For now, Shabani’s group stops short of a working Josephson junction. In the structures reported in their recent study, the silicon barrier between the superconducting germanium layers is only about a nanometer thick—likely too thin to produce clear tunneling. According to lead author Steele, thicker barriers, closer to 5–10 nm, are the next step. “I think this is more than speculative,” he adds, saying it may someday contribute to real chip manufacturing.
“What we have done is a materials science study,” Shabani says. “If we go to the next step,” work out the kinks, and measure the qubits, “they might turn out to be phenomenal.”
So many junctions for quantum computing!
Josephson junctions based on aluminum, van der Waals materials, or germanium are just a small slice of the approaches researchers are exploring. Despite the growing burst of materials exploration, no alternative junction has yet matched the coherence times achieved by standard aluminum-based qubits. That limitation is one reason the field remains anchored to aluminum today.
“Aluminum junctions are certainly a powerhouse,” Balgley says. According to him, these amorphous materials are really limiting how small the qubits can get. Also, the high coherence time of a single qubit does not translate to better performance when scaled. “I don’t see any reason why crystalline materials can’t completely replace aluminum in the future,” he says.
Abandoning aluminum isn’t the only option. Some researchers are trying to replace aluminum oxide with other amorphous oxides that host far fewer defects. Others push aluminum oxide closer to a crystalline form. Such research means the path forward could involve refining the junction’s materials rather than replacing them.
Researchers around the world are drawing from a large palette of materials, comprising a range of metals, semimetals, and alloys. Many of these ideas are still early and unproven. Making progress, de Leon says, will require a more “muscular” research effort, one that pushes materials development, characterization, and device testing in parallel rather than waiting for a perfect candidate to emerge.
“I think every material has its place,” Balgley says. Modern electronics use various kinds of transistors optimized for different applications. “Maybe something similar will happen for quantum computers,” Fong says. “We have a whole zoo of junctions with different functionalities to work with.”
“I haven’t seen any evidence so far that anyone has been able to do anything to the Al-Al oxide junction that actually makes it better.”
Nathalie de Leon, associate professor of electrical and computer engineering, Princeton University
De Leon emphasizes that even ideas that never make it into a commercial device can still move the field forward. Exploring “crazy” systems, she argues, isn’t wasted effort, as each attempt teaches researchers something—about defects, interfaces, loss mechanisms, or fabrication—that feeds back into improving other platforms.
Not everyone is convinced this path is a fight worth pursuing.

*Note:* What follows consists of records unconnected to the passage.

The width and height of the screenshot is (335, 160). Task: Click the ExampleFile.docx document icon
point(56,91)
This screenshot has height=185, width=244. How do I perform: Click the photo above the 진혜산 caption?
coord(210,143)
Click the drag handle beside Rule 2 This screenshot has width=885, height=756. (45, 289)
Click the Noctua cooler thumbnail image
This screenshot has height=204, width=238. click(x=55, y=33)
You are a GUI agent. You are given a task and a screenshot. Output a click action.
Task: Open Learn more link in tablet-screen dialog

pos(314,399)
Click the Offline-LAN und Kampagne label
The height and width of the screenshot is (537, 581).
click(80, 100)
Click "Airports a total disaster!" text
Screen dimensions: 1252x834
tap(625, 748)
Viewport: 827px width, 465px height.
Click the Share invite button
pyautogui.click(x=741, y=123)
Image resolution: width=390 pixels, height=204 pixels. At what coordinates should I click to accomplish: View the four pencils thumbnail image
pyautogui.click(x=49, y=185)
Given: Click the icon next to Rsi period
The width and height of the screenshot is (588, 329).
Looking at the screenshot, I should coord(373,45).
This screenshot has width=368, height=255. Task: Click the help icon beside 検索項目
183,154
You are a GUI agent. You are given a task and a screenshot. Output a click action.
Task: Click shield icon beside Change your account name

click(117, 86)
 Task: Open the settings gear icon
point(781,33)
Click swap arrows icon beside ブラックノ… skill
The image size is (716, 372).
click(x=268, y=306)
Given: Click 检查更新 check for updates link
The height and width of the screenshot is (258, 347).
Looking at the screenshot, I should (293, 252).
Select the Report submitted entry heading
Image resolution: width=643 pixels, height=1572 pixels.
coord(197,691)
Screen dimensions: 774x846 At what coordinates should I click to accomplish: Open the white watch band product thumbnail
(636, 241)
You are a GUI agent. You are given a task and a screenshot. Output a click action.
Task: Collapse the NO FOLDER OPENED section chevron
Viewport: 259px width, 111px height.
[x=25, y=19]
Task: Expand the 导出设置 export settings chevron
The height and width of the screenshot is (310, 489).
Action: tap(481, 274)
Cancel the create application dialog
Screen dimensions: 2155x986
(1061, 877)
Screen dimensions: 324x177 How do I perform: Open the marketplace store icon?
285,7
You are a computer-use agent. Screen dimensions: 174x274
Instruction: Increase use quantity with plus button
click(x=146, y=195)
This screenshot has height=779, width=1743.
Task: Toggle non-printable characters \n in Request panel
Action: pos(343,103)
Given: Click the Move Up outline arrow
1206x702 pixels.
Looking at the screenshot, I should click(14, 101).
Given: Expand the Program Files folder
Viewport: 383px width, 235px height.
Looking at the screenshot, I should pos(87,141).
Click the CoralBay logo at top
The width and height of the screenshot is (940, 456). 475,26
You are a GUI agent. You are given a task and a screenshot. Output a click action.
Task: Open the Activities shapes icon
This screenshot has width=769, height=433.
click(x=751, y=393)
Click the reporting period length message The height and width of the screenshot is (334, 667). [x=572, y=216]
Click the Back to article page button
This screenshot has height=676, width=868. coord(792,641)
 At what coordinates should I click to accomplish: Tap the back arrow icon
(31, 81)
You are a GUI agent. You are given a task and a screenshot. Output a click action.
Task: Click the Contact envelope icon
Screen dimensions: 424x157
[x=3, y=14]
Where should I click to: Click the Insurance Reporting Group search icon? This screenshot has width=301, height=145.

Some researchers and industry experts have publicly expressed deep skepticism that a fundamentally new Josephson junction can ever be built. Even de Leon does not rule out the possibility that aluminum itself could ultimately prevail. There may yet be a way—through better oxidation, postprocessing, or interface control—to tame its defects enough for large-scale machines, she says.
“I haven’t seen any evidence so far that anyone has been able to do anything to the Al-Al oxide junction that actually makes it better,” she says. But she is careful not to close that door.
Still, de Leon agrees that these junctions need a materials makeover. Whether that makeover turns out to be redesigning today’s junction materials, replacing them entirely, or building an entire assortment of materials systems to be used as needed remains an open question—one that can be answered only by exploring many different materials today.